Former Coventry City boss Gordon Strachan has offered his take on the club’s coaching restructure amid last month’s sudden and shock departure of assistant manager Adi Viveash.
The 67-year-old, who played for and then managed the Sky Blues in the Premier League during the mid to late 1990s, admits he was as surprised as the fanbase about the break-up of the management duo that had served the club so well over the last seven years.
Asked for his reaction to the dramatic change in backroom personnel and whether he thinks it is a cause for concern or a case of a fresh start with new coaches with new or different ideas and ways of working, he said: “I was surprised by the departure of Adi Viveash. Nobody really saw that coming, or at least that is what it looked like from outside the club.”
Speaking to CoventryLive via topoffshorecasinos, Strachan added: “It was such a perfect partnership between Adi and Mark Robins. Like all good partnerships, sometimes things can come to an end. It can happen, sometimes people can have enough.

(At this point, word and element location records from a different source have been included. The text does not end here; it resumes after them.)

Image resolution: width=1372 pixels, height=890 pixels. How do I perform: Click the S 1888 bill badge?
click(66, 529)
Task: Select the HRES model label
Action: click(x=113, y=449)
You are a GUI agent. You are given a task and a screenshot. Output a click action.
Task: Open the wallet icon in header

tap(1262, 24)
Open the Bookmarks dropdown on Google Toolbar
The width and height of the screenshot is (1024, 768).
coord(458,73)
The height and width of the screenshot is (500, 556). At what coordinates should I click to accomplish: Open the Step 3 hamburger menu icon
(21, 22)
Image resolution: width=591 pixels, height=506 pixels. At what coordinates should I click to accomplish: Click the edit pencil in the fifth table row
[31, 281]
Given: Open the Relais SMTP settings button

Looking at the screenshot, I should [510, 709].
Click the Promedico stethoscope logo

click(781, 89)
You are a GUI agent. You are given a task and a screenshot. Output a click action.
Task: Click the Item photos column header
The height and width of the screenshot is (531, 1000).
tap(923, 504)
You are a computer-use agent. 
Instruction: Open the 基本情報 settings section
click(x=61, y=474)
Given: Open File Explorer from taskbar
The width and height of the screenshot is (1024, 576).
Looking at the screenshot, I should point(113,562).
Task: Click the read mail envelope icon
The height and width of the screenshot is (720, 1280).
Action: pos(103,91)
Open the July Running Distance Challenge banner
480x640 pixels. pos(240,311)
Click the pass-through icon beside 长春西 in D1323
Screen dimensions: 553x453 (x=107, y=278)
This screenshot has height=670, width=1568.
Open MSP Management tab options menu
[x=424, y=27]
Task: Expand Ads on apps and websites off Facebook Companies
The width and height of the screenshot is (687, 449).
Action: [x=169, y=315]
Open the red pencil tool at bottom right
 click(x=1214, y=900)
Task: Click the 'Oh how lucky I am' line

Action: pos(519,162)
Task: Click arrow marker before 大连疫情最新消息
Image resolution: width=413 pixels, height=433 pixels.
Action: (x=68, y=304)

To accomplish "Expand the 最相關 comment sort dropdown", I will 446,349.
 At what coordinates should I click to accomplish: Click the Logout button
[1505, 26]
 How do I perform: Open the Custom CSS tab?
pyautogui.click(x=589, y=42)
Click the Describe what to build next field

“All that we know about the partnership between the two of them was that it was good. If it was Mark’s decision to end things, then you can’t question that because he gets most things right and has done since he’s been at the club.
“The only two people who will know (why they have decided to part ways) is Mark and Adi. The chemistry between them might be fading a wee bit, and sometimes you need a different voice in the dressing room as a manager and different ideas.
“The two of them together have been magnificent for Coventry. They have taken the club forward. The stadium is full again, there have been some unbelievable highs along the way. It’s been an excellent period if you’re a Coventry fan and their partnership has been fundamental to that success.”